To estimate the recession speed, Hubble used the Doppler effect, which is familiar to most people from its effect in sound waves. When a source like a siren or a horn approaches, we hear the pitch, or frequency, rising. When they move away, the pitch decreases. So, the frequency of sound waves increases and decreases as the source approaches and then recedes in the distance. The same happens with light waves. An approaching light source shifts to higher frequencies, toward the blue end of the spectrum, while a receding source shifts to lower frequencies, toward red. This is known in astronomy as redshift. Hubble noted that while a few galaxies were approaching us, like our giant neighbor Andromeda, the majority were receding from the Milky Way.
With the distance and the speed, Hubble could estimate the rate at which the expansion was happening, which he wrote as what we now call Hubble’s law: V = HD, where V is the receding velocity of the galaxy, D the distance, and H the rate, giving us dimensions of inverse time. (Recall that velocity is distance/time.) The constant H, now called the Hubble constant, is an essential number in cosmology. Its inverse gives an estimate of the age of the Universe. H is notoriously hard to measure and has been the center of much controversy throughout history — controversy that persists today, as we will examine in a later article.
All of space stretches
Using his data, Hubble estimated the age of the Universe at about 2 billion years. This was a problem since it was already known at that time that the Earth was older than that, and a daughter cannot be older than her mother. This issue would only be solved many years later, with a more powerful telescope. But Hubble had helped put the greater narrative out there. The Universe started at some time in the past, and it has been expanding ever since.
Despite the fact that theorists in the 1920s had already speculated that the Universe was expanding, many chose not to believe any of it. Debates were fierce. People were (and are) confused about what expansion meant. They imagined the center of the Universe as a bomb that exploded at some point, and the galaxies as shrapnel flying away from that point.

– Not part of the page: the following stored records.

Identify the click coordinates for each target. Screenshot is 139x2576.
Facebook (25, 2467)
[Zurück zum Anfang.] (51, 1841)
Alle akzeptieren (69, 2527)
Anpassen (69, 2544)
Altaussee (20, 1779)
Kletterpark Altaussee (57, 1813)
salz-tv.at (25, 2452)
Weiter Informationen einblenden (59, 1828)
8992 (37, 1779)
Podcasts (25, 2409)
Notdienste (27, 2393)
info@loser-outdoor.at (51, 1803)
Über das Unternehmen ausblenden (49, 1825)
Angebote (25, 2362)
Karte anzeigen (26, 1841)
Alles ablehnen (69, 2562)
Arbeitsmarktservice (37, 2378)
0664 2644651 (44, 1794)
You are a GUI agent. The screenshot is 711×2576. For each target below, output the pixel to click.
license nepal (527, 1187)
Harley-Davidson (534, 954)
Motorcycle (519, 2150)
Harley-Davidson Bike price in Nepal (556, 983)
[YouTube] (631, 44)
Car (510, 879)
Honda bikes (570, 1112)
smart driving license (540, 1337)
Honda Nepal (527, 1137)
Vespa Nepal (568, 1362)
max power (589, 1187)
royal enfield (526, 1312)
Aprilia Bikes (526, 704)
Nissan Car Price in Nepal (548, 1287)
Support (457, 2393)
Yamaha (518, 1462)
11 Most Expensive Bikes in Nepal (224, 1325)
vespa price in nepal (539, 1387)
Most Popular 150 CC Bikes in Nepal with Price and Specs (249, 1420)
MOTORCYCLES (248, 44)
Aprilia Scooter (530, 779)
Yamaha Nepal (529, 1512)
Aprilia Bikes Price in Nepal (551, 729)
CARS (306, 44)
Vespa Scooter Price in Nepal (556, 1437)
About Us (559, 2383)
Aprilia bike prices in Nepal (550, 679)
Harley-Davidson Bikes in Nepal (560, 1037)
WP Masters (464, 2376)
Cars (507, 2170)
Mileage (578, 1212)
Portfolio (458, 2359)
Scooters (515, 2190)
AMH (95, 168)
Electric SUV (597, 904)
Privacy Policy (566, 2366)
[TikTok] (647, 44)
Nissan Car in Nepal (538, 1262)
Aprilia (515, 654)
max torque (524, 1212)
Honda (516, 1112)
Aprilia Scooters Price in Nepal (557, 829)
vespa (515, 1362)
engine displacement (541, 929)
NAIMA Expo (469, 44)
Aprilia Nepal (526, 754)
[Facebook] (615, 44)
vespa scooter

The truth, of course, is much more interesting. There was not a spot in space where the Big Bang happened. The expansion of the Universe is a stretching of all of space, and the galaxies are carried along in all directions like logs floating on a river. This is the cosmic flow. There are local variations, when the force of gravitational attraction between galaxies overcomes the cosmic expansion, as in Andromeda’s case. This disturbance in the cosmic flow is known as peculiar motion. But as a whole, the Universe is stretching inexorably outward. We will see in the coming weeks, as we explore Einstein’s theory of relativity and its implications for our understanding of the Universe, that this is a story filled with unsolved mysteries.